60-я параллель(изд.1955)
Шрифт:
Подполковника знали за человека скромного и деликатного, за прекрасного теоретика, уделяющего очень много внимания тому, что теперь обычно зовут «работой над собой». Как все такие люди, он, может быть, казался более сдержанным, скупым в выражении своих чувств, чем прочие. Но ни слишком мягким, ни нерешительным его назвать никак было нельзя. Напротив того, в «принятых решениях тверд. С подчиненными — справедлив безукоризненно... Командир образцовый!» — так писали о нем в служебных документах.
Красноармейцы любили своего подполковника
Перед войной восемьсот сорок первый вместе со штабом дивизии стоял в Великих Луках. Другие ее полки временно разместились в старых Аракчеевских казармах, где-то на Волхове.

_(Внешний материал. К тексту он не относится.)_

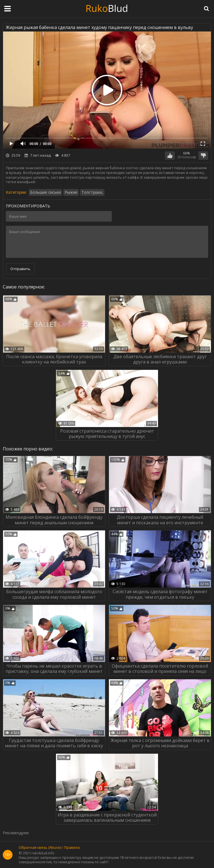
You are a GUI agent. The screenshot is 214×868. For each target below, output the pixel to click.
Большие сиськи (45, 192)
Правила (72, 847)
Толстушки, (92, 192)
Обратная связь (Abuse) (40, 847)
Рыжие (71, 192)
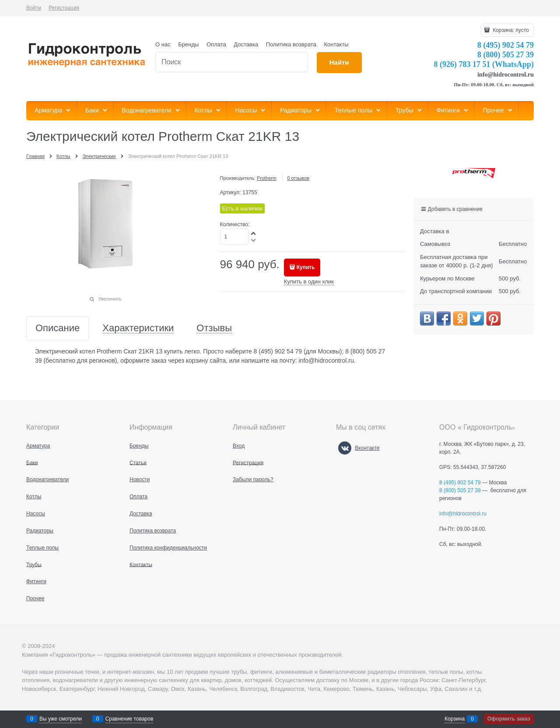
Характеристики (138, 328)
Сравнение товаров (130, 719)
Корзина (455, 719)
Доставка (246, 44)
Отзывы (214, 328)
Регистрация (64, 8)
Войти (34, 8)
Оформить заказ (509, 719)
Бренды (188, 44)
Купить (306, 267)
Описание (57, 328)
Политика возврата (291, 44)
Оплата (216, 44)
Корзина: (510, 30)
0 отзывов (298, 178)
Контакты (336, 44)
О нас (163, 44)
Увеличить (110, 299)
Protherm (266, 178)
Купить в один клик (309, 281)
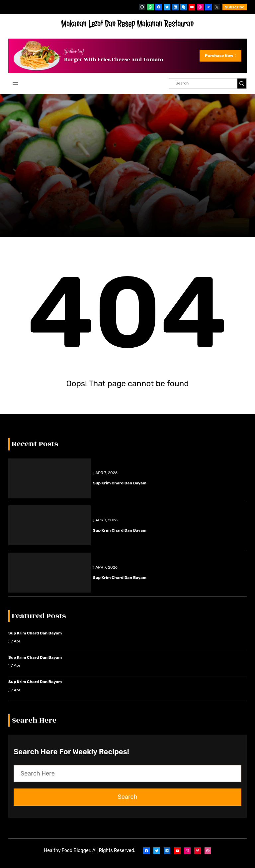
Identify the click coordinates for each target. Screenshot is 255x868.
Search (128, 797)
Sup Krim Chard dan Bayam (119, 483)
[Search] (242, 84)
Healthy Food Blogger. (67, 850)
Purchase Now (220, 56)
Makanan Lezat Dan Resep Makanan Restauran (127, 24)
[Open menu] (15, 84)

Шла хлопотливая повседневная работа, та самая, от которой зависит победа в будущей войне. И вот уже четыре года, как Василий Григорьевич по разным причинам никак не мог собраться в отпуск: каждое лето что-нибудь да мешало. Наконец случилось долгожданное: он отпуск получил. Точнее сказать, на этом настоял человек заботливый — сам генерал-майор. Двадцать первого июня подполковник должен был сдать полк заместителю; двадцать второго — отправиться на юг.

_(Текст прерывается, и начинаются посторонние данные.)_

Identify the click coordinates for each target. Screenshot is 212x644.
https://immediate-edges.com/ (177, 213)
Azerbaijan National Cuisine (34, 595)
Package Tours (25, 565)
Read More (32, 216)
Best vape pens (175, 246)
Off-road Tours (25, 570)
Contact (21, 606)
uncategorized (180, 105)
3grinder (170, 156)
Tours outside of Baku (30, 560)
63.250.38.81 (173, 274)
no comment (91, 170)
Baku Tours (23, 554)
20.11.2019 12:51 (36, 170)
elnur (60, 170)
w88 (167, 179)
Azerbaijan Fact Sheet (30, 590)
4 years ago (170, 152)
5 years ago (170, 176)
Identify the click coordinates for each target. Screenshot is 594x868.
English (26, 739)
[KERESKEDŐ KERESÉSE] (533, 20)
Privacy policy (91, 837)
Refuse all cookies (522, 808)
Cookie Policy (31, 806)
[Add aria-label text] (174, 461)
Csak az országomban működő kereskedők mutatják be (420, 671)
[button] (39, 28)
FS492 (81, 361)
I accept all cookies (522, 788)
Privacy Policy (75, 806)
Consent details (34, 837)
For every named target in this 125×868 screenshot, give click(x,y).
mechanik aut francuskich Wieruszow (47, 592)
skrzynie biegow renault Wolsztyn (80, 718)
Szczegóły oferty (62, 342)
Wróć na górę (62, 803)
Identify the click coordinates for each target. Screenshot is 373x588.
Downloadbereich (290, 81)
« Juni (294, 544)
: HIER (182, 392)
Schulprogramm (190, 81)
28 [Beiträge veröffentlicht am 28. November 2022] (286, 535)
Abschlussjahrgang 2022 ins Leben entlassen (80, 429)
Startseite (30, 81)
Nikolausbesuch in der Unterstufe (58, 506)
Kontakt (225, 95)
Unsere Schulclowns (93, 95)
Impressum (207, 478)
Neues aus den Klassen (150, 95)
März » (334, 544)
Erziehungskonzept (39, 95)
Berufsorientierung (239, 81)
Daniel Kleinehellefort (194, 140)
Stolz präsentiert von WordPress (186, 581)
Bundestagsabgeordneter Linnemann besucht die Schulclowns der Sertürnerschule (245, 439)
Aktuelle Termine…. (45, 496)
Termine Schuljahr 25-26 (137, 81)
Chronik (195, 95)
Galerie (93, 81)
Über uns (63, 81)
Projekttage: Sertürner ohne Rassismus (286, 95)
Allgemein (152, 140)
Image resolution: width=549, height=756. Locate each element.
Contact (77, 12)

Утром в воскресенье Василий Григорьевич, не веря в такую свою удачу, ехал из города на вокзал. Ежедневные полковые дела никак не хотели уходить из головы; внимательный взгляд командира останавливался то на гимнастическом городке, который начали строить над Ловатью, то на красноармейце Малярове; у парнишки обнаружились удивительные музыкальные способности, — так не забудет ли замполит Дмитриев перевести его в музыкальную команду? С некоторым усилием подполковник отрывался от этих мыслей...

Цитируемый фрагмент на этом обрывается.